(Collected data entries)
_____

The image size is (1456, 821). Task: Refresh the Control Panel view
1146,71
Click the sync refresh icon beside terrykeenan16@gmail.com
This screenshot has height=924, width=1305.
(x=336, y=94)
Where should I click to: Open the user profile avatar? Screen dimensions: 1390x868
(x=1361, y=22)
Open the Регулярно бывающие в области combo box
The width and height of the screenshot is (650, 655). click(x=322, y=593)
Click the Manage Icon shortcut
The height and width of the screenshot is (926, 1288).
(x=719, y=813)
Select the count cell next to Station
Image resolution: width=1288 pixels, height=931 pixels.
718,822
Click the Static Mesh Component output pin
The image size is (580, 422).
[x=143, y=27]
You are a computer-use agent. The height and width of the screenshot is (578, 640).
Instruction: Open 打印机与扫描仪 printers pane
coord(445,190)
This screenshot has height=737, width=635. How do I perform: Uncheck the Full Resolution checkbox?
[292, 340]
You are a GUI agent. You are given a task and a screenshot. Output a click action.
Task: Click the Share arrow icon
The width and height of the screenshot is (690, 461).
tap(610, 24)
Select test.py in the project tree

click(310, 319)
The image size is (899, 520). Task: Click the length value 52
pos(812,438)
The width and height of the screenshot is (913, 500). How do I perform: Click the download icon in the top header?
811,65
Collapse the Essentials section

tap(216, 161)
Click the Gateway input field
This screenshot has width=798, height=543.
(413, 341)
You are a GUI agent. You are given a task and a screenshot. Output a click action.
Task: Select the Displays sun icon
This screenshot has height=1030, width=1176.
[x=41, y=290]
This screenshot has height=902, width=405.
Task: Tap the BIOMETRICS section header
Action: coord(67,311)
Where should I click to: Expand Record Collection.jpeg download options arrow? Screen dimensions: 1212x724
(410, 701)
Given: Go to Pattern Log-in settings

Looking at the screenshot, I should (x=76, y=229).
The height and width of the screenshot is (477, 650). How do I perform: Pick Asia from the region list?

_____

What you have to do: Write out the records exactly, starting at the first line and stopping after the line that contains "Select the count cell next to Station".

Your solution:
The image size is (1456, 821). Task: Refresh the Control Panel view
1146,71
Click the sync refresh icon beside terrykeenan16@gmail.com
This screenshot has height=924, width=1305.
(x=336, y=94)
Where should I click to: Open the user profile avatar? Screen dimensions: 1390x868
(x=1361, y=22)
Open the Регулярно бывающие в области combo box
The width and height of the screenshot is (650, 655). click(x=322, y=593)
Click the Manage Icon shortcut
The height and width of the screenshot is (926, 1288).
(x=719, y=813)
Select the count cell next to Station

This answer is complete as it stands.